[[ Source material, beginning ]]
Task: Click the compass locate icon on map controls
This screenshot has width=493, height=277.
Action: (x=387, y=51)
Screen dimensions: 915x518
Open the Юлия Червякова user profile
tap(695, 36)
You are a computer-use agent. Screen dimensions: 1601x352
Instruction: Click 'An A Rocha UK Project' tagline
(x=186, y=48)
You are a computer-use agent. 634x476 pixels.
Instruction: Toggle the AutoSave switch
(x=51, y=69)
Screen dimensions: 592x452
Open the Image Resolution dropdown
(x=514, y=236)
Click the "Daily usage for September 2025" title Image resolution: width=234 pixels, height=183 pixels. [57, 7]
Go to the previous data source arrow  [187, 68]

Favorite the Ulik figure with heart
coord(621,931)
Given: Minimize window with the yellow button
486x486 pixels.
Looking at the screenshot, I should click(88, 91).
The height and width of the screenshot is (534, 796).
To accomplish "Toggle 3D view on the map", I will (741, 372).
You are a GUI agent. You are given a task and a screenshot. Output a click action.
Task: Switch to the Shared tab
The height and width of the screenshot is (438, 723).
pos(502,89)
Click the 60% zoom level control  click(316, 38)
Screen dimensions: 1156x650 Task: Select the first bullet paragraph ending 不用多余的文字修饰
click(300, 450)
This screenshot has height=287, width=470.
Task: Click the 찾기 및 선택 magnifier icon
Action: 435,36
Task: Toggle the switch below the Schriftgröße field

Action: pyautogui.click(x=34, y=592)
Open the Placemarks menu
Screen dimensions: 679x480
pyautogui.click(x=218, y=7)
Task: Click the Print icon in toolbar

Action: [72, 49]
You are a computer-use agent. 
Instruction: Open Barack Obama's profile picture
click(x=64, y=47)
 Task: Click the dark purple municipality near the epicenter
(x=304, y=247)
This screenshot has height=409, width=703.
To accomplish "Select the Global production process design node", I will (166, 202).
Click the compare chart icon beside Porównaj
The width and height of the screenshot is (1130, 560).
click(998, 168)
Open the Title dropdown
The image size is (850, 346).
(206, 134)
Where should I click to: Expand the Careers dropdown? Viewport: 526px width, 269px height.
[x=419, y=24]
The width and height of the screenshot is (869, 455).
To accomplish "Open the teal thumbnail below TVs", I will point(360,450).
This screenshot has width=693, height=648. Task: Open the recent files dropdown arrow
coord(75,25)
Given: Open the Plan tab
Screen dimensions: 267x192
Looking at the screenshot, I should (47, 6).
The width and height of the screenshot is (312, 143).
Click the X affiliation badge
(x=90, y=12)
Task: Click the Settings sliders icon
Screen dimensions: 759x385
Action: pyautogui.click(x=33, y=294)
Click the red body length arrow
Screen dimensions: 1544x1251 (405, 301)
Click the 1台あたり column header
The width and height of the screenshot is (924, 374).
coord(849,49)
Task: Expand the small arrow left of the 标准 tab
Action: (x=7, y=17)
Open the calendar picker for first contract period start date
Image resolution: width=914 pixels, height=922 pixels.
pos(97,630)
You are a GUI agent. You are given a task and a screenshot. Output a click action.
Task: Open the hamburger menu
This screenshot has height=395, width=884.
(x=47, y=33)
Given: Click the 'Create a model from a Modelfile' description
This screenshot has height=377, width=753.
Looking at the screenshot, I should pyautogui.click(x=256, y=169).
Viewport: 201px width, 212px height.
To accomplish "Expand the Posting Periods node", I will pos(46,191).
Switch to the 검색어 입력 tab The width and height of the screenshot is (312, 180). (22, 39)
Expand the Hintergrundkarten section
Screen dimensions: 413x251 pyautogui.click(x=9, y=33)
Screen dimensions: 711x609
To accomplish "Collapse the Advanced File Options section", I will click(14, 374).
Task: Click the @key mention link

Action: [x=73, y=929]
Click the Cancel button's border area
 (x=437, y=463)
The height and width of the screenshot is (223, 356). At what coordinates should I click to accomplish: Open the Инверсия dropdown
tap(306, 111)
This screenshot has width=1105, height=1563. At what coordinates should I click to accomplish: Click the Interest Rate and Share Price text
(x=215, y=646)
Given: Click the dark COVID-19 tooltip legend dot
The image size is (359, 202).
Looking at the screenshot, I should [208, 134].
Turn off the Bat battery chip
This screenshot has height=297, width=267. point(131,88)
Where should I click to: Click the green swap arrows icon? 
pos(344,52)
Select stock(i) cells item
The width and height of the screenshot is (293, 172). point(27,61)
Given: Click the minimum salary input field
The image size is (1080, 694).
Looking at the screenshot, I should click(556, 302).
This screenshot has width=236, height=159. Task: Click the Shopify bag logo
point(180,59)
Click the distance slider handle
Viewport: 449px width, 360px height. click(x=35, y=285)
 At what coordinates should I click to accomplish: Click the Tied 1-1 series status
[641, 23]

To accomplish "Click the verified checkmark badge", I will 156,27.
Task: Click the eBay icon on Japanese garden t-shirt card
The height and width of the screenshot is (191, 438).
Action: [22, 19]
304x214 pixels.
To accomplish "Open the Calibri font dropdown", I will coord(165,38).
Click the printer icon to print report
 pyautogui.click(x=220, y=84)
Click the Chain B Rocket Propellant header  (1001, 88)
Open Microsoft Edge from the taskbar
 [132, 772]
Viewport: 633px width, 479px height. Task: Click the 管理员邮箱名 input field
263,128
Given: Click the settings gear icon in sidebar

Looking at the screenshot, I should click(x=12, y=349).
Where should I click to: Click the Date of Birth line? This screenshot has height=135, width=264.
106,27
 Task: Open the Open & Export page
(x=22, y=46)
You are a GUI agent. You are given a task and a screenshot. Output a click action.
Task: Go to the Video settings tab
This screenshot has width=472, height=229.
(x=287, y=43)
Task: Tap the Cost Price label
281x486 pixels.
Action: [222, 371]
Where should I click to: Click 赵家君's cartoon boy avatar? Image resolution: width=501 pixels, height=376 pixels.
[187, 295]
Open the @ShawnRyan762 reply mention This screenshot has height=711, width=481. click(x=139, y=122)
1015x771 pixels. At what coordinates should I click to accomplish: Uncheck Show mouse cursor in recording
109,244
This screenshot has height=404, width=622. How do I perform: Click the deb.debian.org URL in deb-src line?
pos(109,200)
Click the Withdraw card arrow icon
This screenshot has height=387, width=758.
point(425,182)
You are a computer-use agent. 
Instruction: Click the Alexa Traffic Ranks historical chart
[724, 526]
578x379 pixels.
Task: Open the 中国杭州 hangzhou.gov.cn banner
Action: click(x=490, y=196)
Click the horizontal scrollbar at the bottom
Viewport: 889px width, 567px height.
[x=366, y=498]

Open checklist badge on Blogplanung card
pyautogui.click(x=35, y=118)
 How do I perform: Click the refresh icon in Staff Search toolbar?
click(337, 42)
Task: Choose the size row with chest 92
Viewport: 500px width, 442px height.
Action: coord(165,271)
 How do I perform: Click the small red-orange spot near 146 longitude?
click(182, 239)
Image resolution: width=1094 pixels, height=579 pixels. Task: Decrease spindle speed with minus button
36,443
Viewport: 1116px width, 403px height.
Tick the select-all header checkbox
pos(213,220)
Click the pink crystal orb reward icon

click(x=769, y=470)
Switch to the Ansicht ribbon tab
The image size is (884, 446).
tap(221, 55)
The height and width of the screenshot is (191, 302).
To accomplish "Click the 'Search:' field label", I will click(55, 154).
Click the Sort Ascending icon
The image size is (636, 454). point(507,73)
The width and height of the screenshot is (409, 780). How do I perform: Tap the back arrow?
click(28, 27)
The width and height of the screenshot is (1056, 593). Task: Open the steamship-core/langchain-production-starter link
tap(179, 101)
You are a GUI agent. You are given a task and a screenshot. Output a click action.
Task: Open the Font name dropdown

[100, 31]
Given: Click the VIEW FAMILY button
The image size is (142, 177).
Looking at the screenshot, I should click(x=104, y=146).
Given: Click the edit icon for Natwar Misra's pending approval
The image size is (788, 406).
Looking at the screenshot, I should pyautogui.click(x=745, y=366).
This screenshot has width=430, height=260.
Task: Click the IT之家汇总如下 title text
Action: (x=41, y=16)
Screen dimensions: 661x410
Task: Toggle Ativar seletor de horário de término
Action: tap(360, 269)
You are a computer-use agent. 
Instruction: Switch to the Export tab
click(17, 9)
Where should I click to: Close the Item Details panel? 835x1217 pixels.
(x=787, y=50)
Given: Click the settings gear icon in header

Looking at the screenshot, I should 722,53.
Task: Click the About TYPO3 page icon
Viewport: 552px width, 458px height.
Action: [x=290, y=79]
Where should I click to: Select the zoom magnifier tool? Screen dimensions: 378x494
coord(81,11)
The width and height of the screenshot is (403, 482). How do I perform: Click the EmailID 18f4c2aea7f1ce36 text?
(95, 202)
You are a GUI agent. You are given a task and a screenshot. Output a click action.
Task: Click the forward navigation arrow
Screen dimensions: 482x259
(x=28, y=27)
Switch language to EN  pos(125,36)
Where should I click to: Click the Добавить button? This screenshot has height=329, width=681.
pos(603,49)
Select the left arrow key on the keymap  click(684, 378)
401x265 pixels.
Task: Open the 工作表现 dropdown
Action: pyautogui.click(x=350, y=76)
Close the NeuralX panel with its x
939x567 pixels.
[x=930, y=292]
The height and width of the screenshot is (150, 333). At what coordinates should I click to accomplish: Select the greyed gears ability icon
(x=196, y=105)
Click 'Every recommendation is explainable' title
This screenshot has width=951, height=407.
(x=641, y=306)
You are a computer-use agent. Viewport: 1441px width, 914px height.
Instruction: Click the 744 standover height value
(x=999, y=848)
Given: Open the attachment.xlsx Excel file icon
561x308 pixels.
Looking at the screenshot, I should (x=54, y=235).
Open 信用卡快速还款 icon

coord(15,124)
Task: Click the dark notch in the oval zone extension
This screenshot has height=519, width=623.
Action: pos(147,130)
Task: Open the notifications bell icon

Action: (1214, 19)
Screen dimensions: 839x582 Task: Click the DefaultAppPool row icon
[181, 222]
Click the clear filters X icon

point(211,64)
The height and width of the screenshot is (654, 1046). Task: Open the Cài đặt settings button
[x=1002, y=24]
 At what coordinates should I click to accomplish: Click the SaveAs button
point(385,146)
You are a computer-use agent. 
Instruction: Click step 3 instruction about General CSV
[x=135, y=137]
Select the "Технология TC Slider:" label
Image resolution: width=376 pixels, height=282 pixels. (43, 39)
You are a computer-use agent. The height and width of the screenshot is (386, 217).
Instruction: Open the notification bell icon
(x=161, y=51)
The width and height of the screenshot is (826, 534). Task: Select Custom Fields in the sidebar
[[ Source material, end ]]
**Task to carry out:**
The lines needed run from the first line of the data through the line containing "You are a computer-use agent. 634x476 pixels."; give them again exactly and nothing else.

**Solution to this problem:**
Task: Click the compass locate icon on map controls
This screenshot has width=493, height=277.
Action: (x=387, y=51)
Screen dimensions: 915x518
Open the Юлия Червякова user profile
tap(695, 36)
You are a computer-use agent. Screen dimensions: 1601x352
Instruction: Click 'An A Rocha UK Project' tagline
(x=186, y=48)
You are a computer-use agent. 634x476 pixels.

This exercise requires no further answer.